Records shown:
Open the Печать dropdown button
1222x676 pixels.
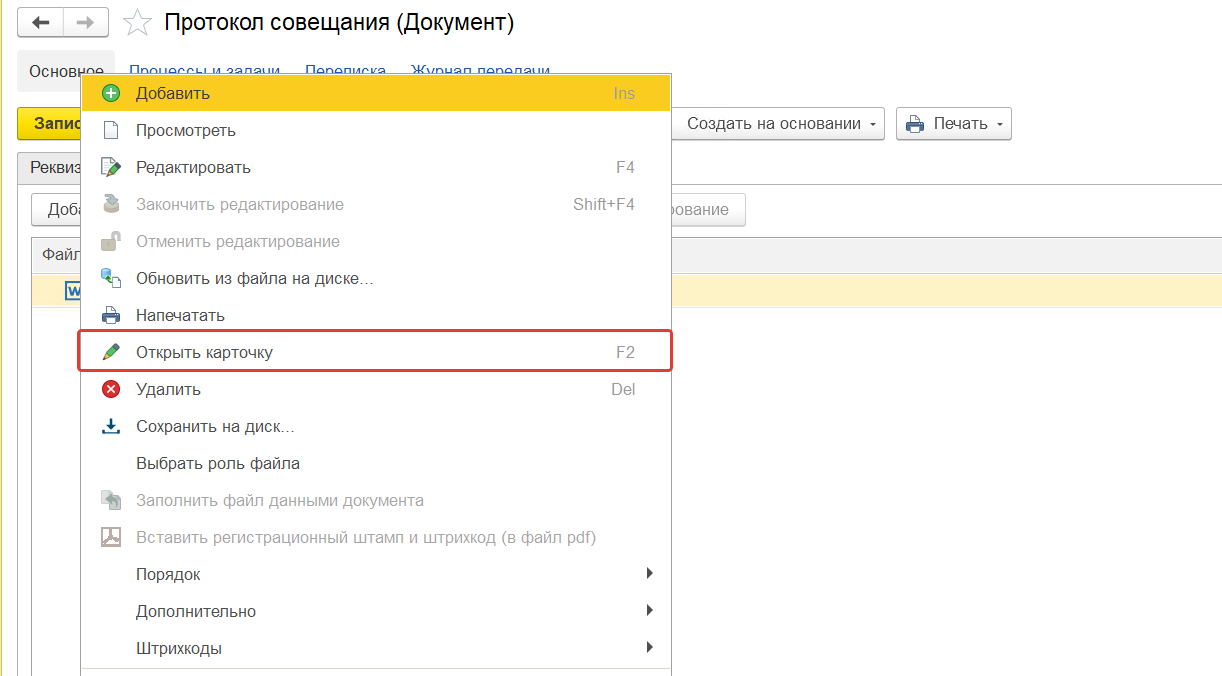tap(953, 124)
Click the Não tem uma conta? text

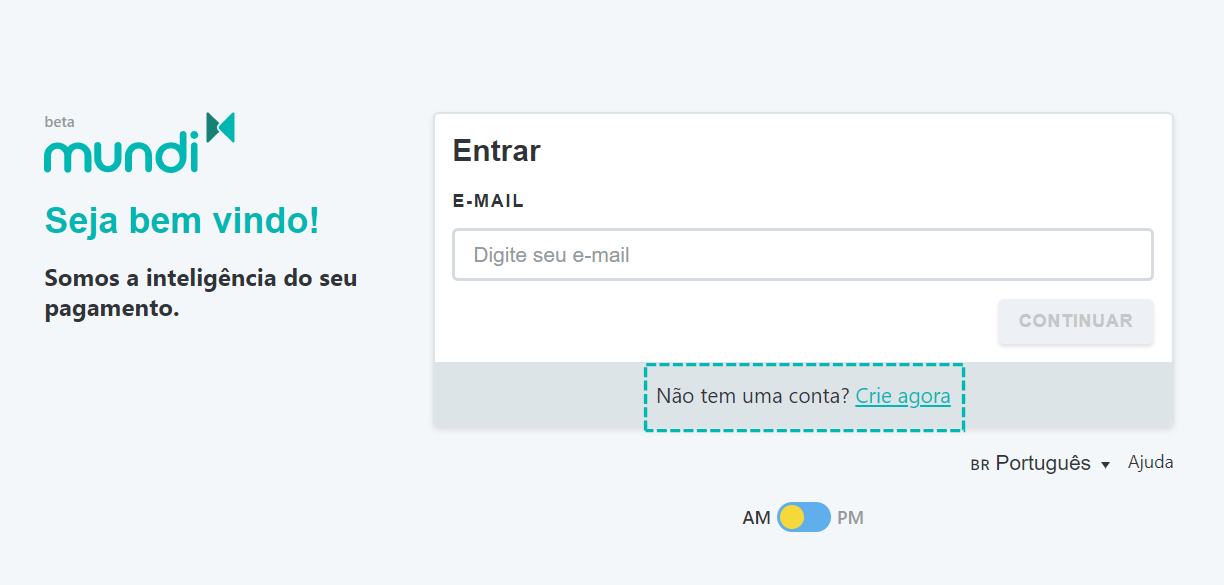point(753,396)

What you should do:
Retype every record above exactly as written, but leave out the pictures.

Result of the exercise:
Open the Печать dropdown button
1222x676 pixels.
tap(953, 124)
Click the Não tem uma conta? text

point(753,396)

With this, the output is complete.